Overall, healthcare revenue will move to organizations focus on well-being and care delivery, data and platforms, and care enablement, experts predicted.

Ten new archetypes—new roles, functions, and business models—will succeed in this future state focused on prevention and well-being and those healthcare industry incumbents will need to “reinvent themselves” to “become enterprises in one or more of these archetypes,” the report stated.

Those archetypes include the data convener, science and insight engine, data/platform infrastructure builder, personalized virtual health across, health products developer, localized health hub, specialty care operator, connectors and intermediaries, individualized financier, and regulator.

Regardless of archetype though, health systems and clinicians that “invest in next-gen capabilities and technologies will likely experience growth while those that continue to invest in traditional infrastructure and talent could be left behind.”

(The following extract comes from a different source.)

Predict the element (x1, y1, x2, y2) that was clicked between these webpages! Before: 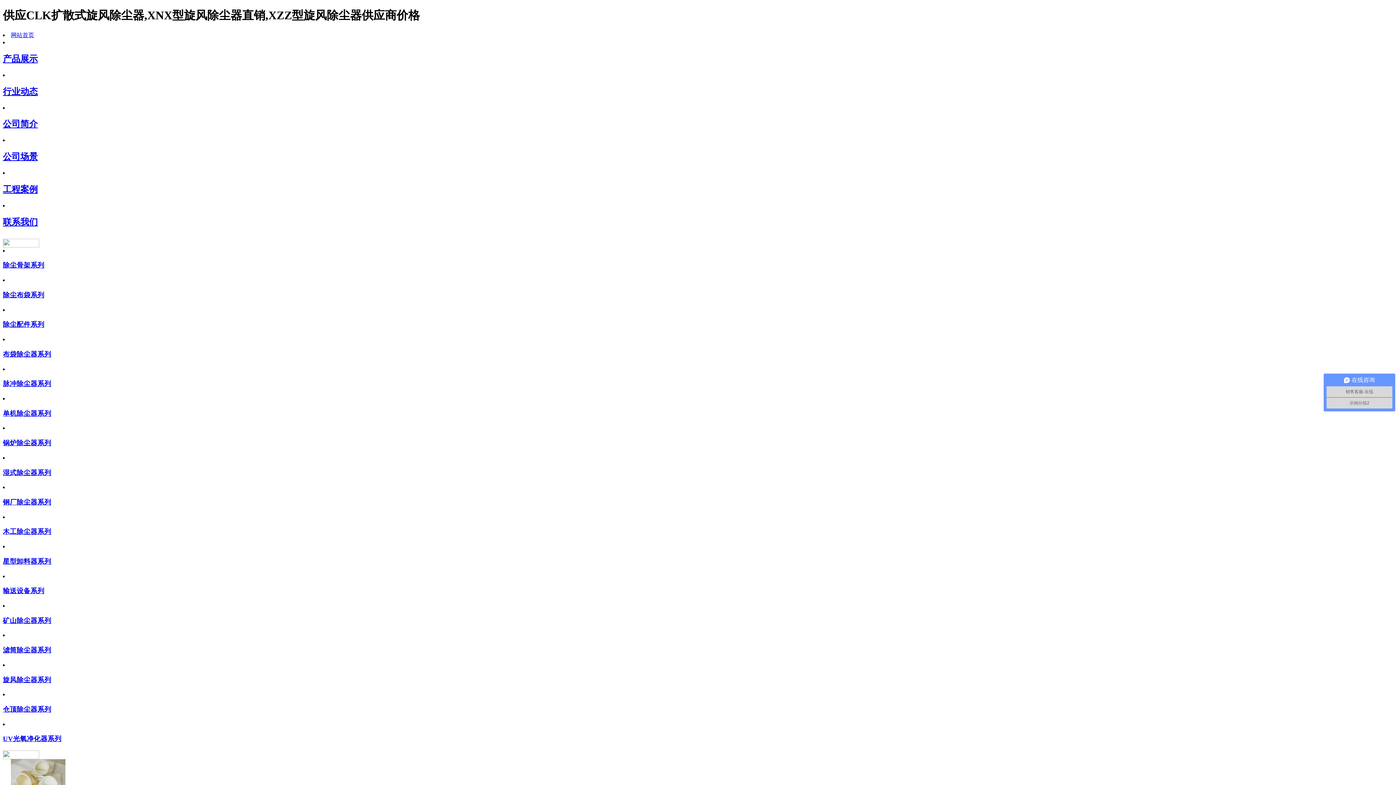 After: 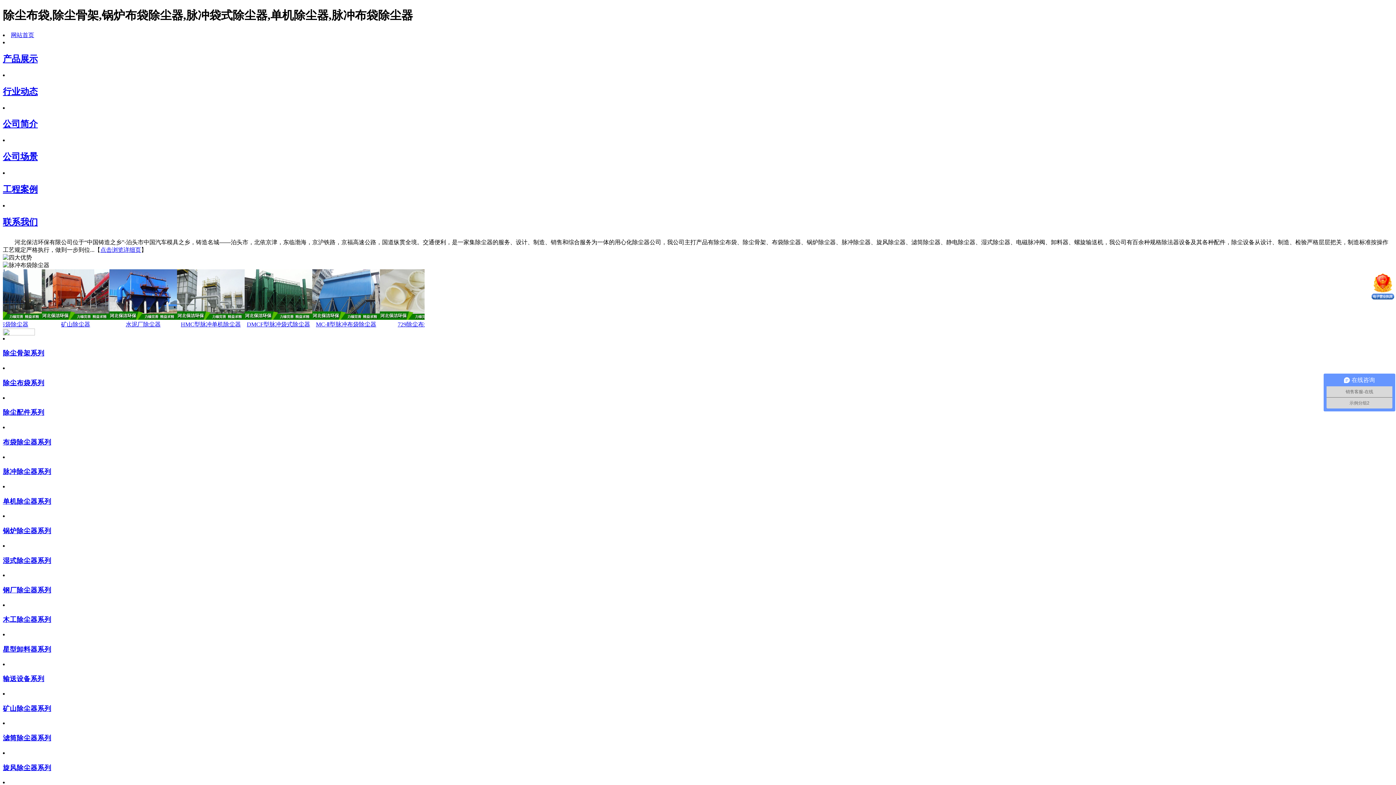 Action: bbox: (10, 31, 34, 38) label: 网站首页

"Consumers have the power, and desire, to demand more personalized care from their provider — care that looks at their medical history compared to the social realities of their specific situation and lifestyle. We expect these empowered consumers will reward organizations that are focused on keeping them healthy,” said Neal Batra, principal in the life sciences and health care practice at Deloitte Consulting LLP.

“Those organizations that respond by personalizing health care in ways that are scalable to large populations can enable better outcomes at a lower cost and can realize the promise of a future that puts well-being at the center, eliminates waste from our health care economy and uses a significant well-being dividend to better our society as a whole,” Batra stated.